── Supplied information
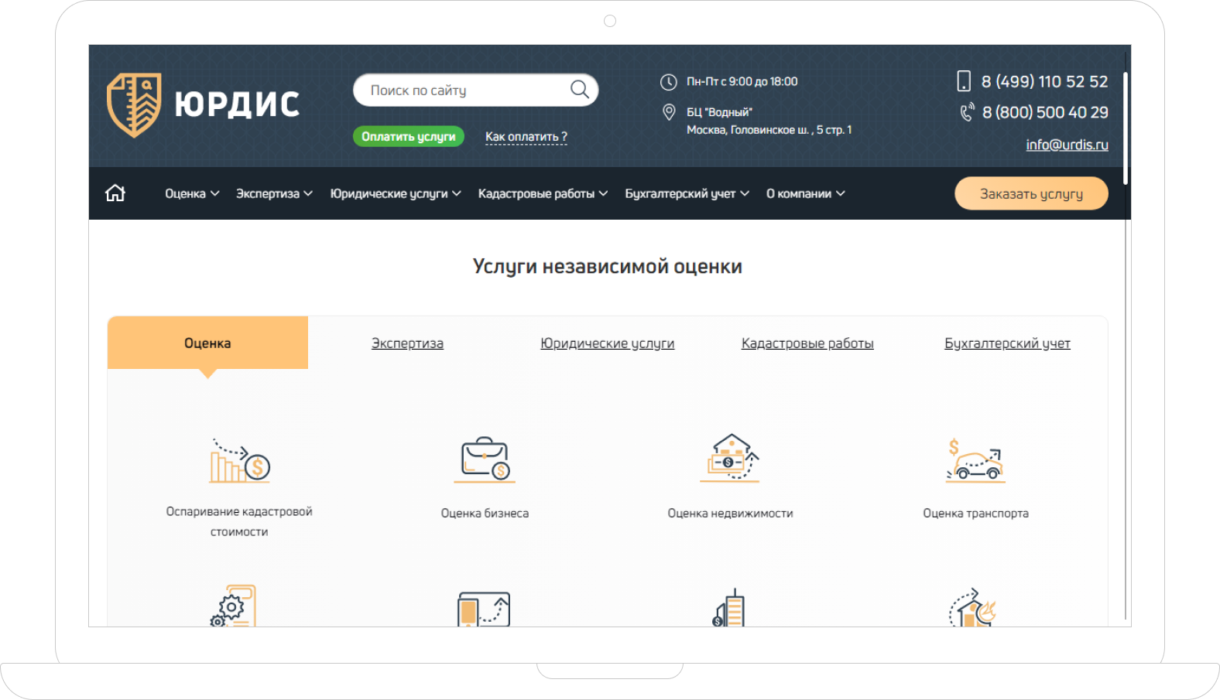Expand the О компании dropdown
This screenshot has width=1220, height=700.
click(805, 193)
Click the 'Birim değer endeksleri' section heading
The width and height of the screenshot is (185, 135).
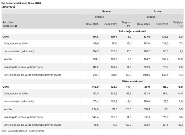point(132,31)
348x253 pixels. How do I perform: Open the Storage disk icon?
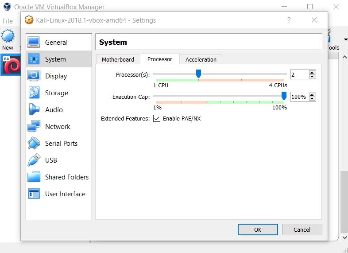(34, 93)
────
■ Your instructions: Please output the lines from the line that contains "348x253 pixels. How" through the end of the records, both ends included, exactly and with no pictures.

■ Answer box:
348x253 pixels. How do I perform: Open the Storage disk icon?
(34, 93)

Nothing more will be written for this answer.